Use of the term conscious – as applied to business – only emerged in mainstream thinking shortly before the recession got underway. Business leaders like Anita Roddick (The Body Shop) and writer-thinkers such as Paul Hawken, author of Natural Capitalism paved the way for the the new values-based approach to business. Subsequently, books such as Patricia Aburdene’s Megatrends 2010: The Rise of Conscious Capitalism and Fred Kofman’s Conscious Business: How to Build Value Through Your Values have been cited as influential in the business community.
During the same period there has been a substantial shift in the approach to Corporate Social Responsibility. Companies initially applied CSR as an optional extra – adding philanthropic projects to demonstrate a degree of responsibility but not really examining and changing their fundamental approach to the utilisation of resources and people in pursuit of profit. As will be described elsewhere, the term CSR is fast disappearing as the business commnuity grapples with the notion that all commerce is about relationships between people and is inherently social in nature — see FutureLab’s short video here.
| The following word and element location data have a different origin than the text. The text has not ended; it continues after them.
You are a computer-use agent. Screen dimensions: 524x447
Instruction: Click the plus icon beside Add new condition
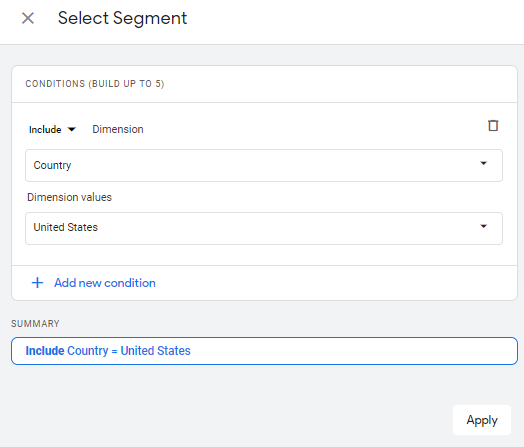point(37,283)

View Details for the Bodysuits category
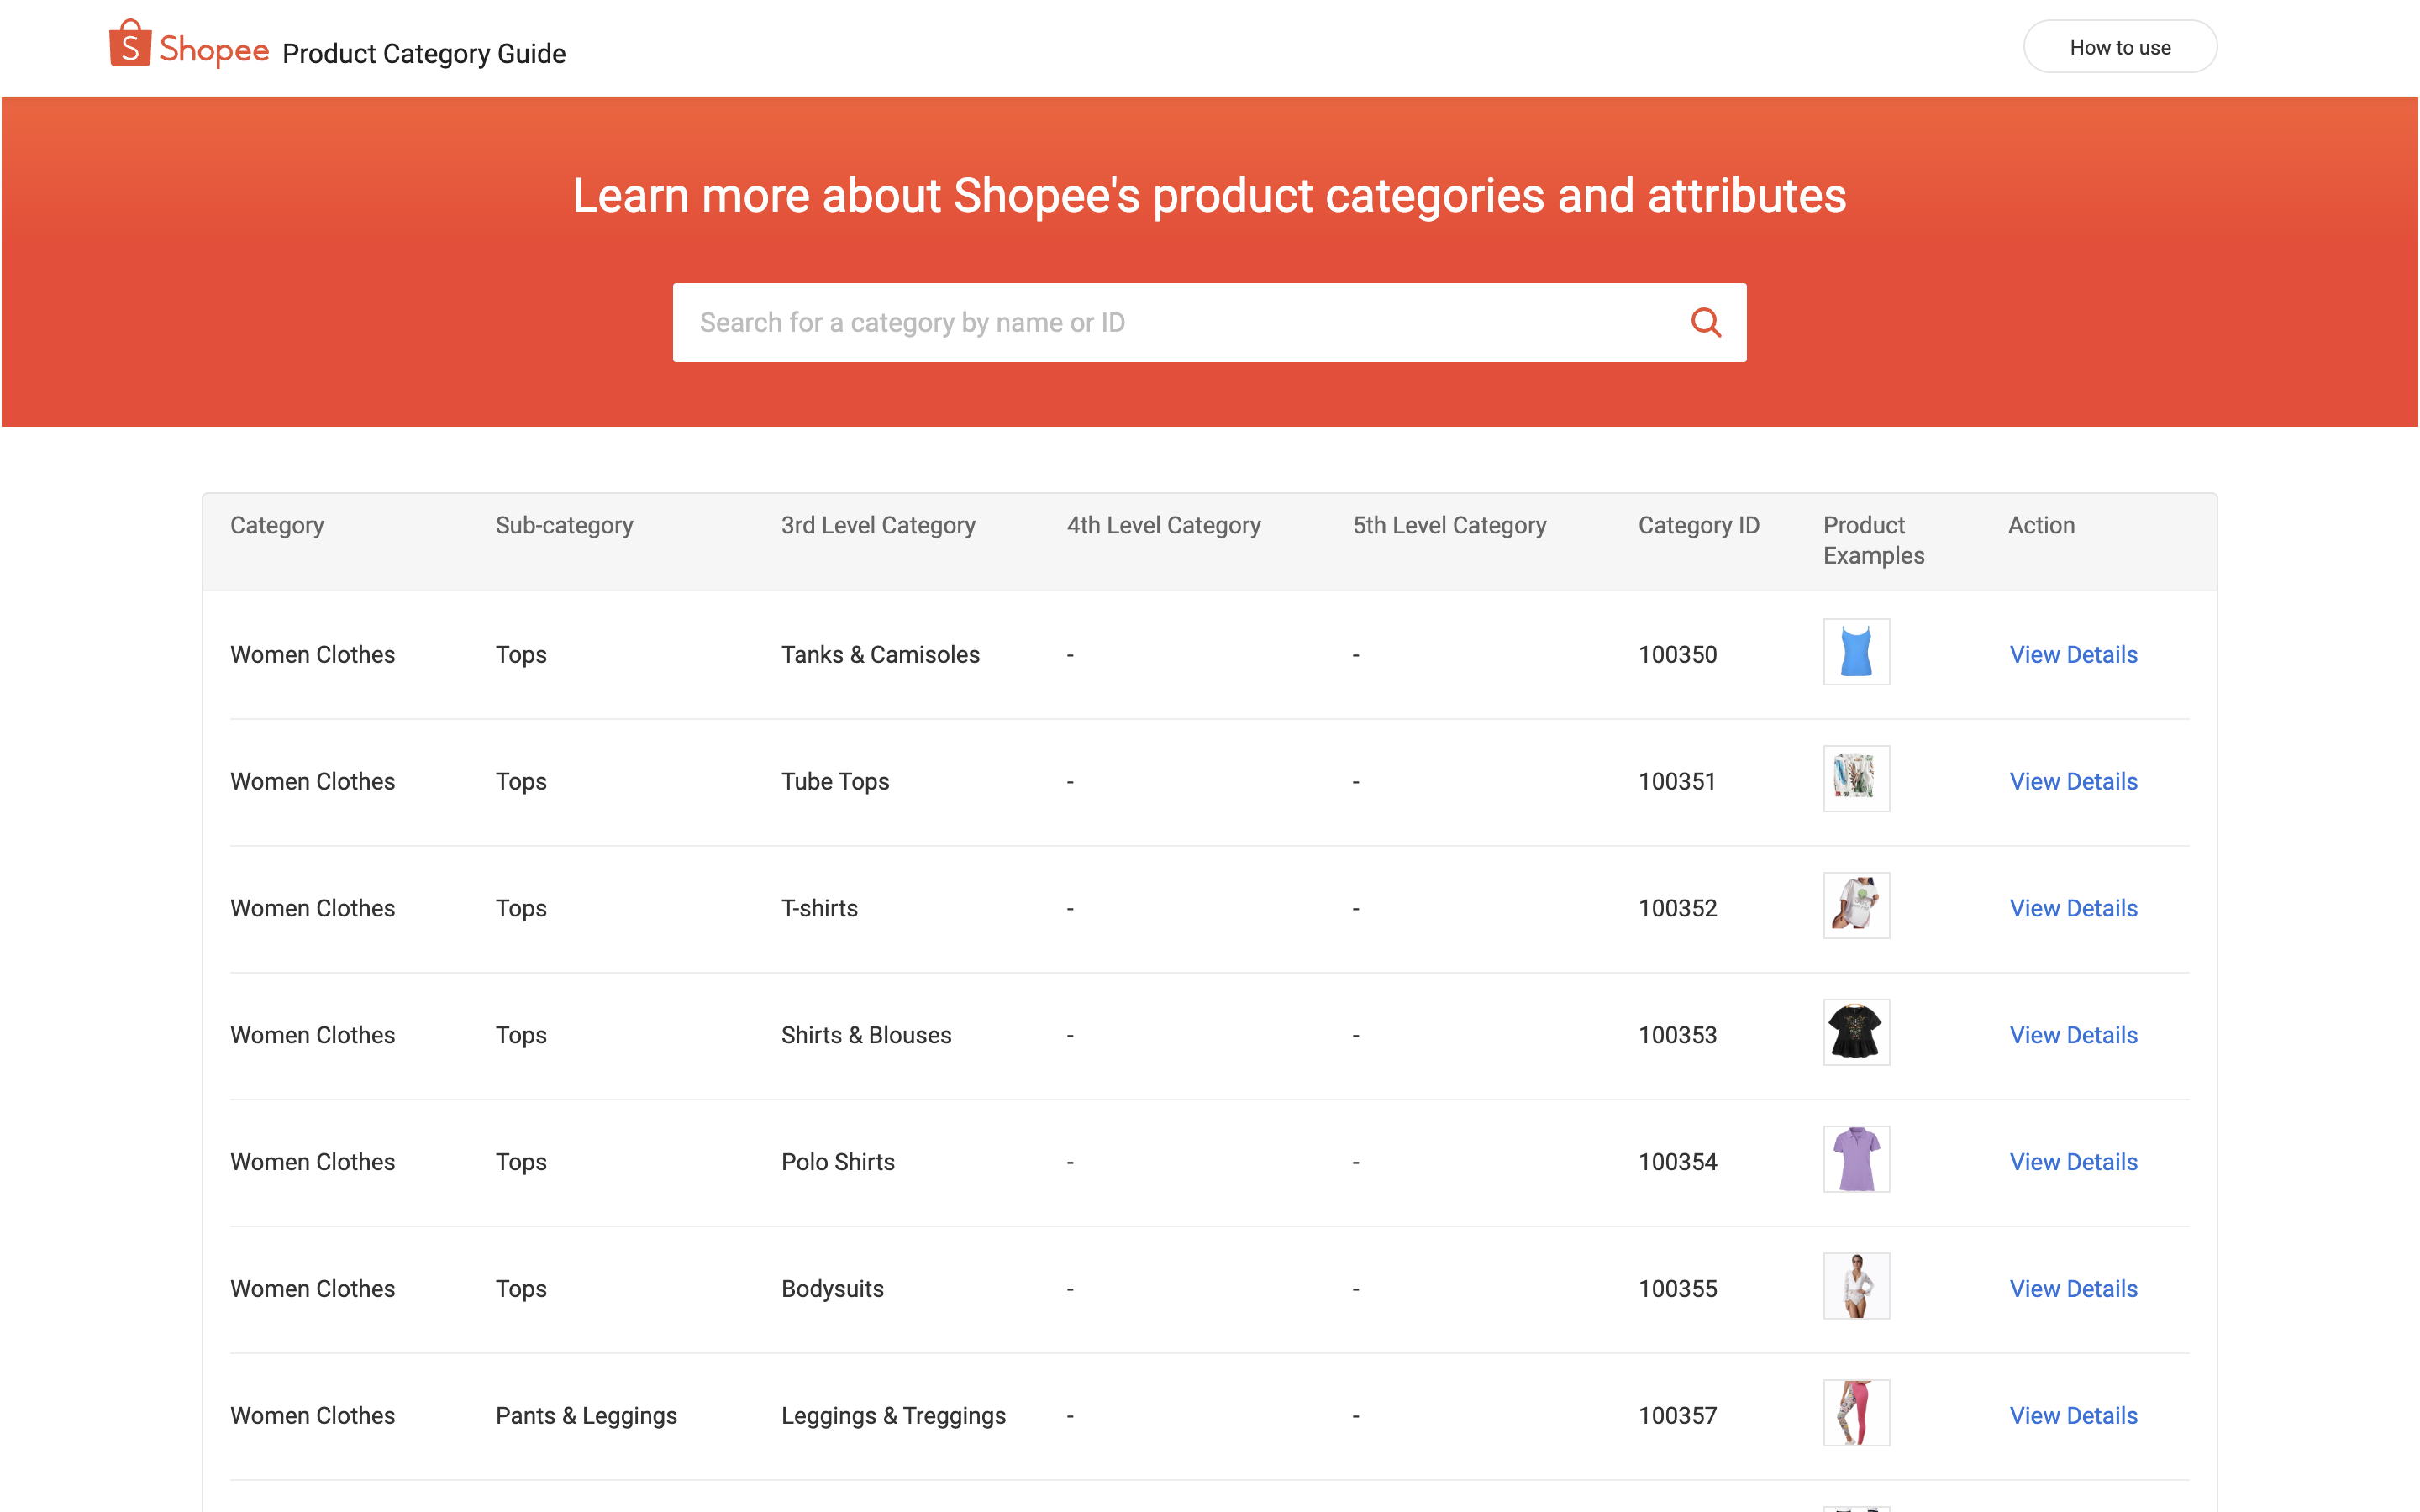tap(2073, 1289)
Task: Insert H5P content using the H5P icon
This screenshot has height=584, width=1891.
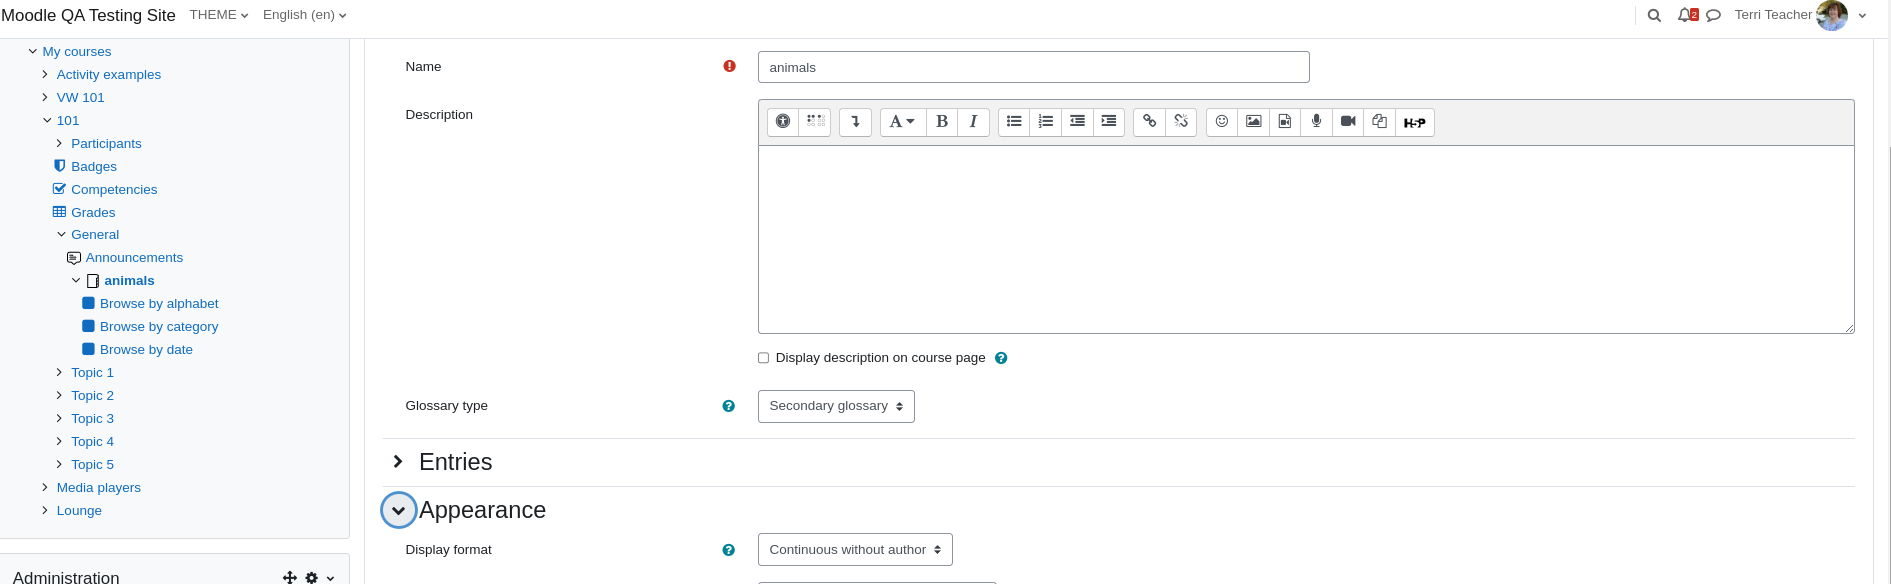Action: coord(1414,122)
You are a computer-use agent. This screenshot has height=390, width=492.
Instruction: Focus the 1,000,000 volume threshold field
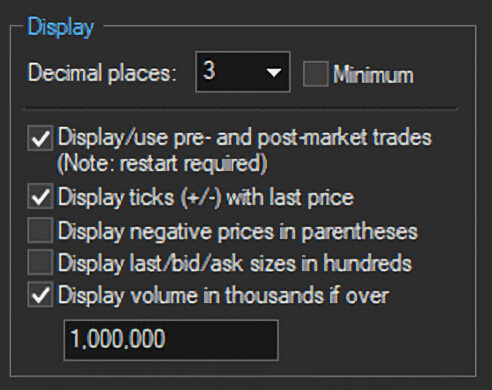point(171,340)
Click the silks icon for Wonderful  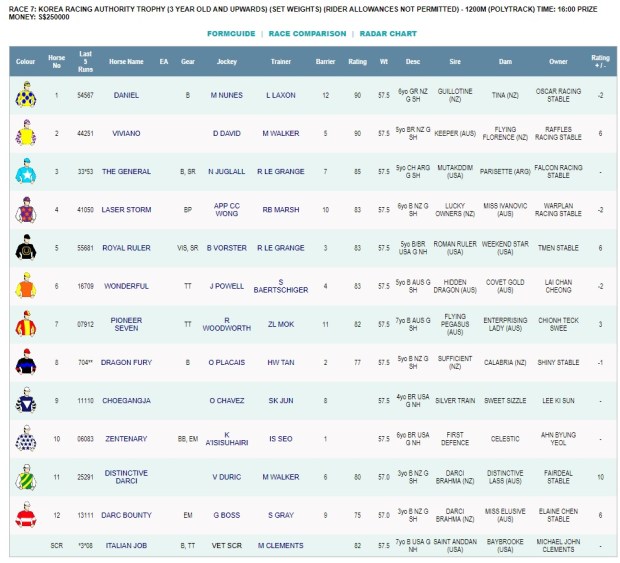(x=26, y=286)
If there was a reluctance by mainstream business to embrace concepts associated with responsibility, sustainability, or even “green,” it was because they lacked conviction that the market for products and services created by conscious companies was large enough. This feature applied particularly to tourism where responsible/eco/green/sustainable tourism enthusiasts were perceived as a minority fringe. The primary source of research that did identify a customer segment attracted to green, organic, natural products and lifestyles had an unfortunate acronym LOHAS (Lifestyles of Health & Sustainability) that reinforced the fringe element.
As we slowly climb out of the deepest recession to hit many economies since the 1930s, it has become apparent that a major shift in consumer attitudes and values has taken place that is changing their behaviour “for good” – literally and metaphorically.Conscious consumers are no longer the minority.
BBMG, whose report on the Conscious Consumer is summarized here, suggest that they comprise 60% of the total population. Even if this percentage may be a little inflated, there is no doubt that thanks to their affluence, education and proclivity for community, what conscious consumers do today will shape what the mainstream does tomorrow.
We’ve looked at five major resource sources, all undertaken independently of one another, some global, others national, that show a remarkable degree of consistency. While the BBMG study is the only one that specifically applies the adjective “conscious” to the so-called New Consumer (BBMG), all describe how a more considered, mindlful, cautious approach to consumption has evolved during the recession and is unlikely to wane should the economy pick up speed.